= DIRECTIONS =
Retype, character for character, the line containing "Pets (258, 625)" along with each line after it through the end of the data, and only those.

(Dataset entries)
++++++++

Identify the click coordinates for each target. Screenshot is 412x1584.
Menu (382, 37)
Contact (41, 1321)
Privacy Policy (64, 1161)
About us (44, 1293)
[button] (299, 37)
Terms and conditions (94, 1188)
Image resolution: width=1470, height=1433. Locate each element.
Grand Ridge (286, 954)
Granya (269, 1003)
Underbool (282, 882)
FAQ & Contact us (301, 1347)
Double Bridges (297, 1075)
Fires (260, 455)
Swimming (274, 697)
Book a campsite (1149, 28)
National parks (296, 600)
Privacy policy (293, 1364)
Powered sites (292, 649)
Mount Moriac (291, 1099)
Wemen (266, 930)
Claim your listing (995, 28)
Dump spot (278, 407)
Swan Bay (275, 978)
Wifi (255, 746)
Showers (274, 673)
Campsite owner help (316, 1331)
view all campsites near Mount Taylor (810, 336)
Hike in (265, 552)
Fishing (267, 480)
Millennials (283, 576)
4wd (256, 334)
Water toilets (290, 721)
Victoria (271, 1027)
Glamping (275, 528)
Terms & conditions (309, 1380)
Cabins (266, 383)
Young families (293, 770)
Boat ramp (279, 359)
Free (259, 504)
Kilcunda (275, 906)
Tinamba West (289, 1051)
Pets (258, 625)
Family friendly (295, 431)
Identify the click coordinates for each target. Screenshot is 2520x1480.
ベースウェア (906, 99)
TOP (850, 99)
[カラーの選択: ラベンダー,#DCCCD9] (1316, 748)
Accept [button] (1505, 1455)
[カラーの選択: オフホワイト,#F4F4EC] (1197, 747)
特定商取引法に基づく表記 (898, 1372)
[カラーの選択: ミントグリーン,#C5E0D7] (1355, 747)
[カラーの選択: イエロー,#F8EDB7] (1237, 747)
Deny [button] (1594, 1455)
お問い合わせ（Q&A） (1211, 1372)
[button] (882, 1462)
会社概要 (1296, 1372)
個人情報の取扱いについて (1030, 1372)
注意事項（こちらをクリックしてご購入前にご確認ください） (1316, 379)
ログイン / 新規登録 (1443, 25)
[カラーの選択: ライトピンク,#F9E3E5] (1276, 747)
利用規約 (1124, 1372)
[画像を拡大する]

++++++++

= RESULT OF THIS EXERCISE =
Pets (258, 625)
Family friendly (295, 431)
Identify the click coordinates for each target. Screenshot is 2520x1480.
ベースウェア (906, 99)
TOP (850, 99)
[カラーの選択: ラベンダー,#DCCCD9] (1316, 748)
Accept [button] (1505, 1455)
[カラーの選択: オフホワイト,#F4F4EC] (1197, 747)
特定商取引法に基づく表記 (898, 1372)
[カラーの選択: ミントグリーン,#C5E0D7] (1355, 747)
[カラーの選択: イエロー,#F8EDB7] (1237, 747)
Deny [button] (1594, 1455)
お問い合わせ（Q&A） (1211, 1372)
[button] (882, 1462)
会社概要 (1296, 1372)
個人情報の取扱いについて (1030, 1372)
注意事項（こちらをクリックしてご購入前にご確認ください） (1316, 379)
ログイン / 新規登録 (1443, 25)
[カラーの選択: ライトピンク,#F9E3E5] (1276, 747)
利用規約 (1124, 1372)
[画像を拡大する]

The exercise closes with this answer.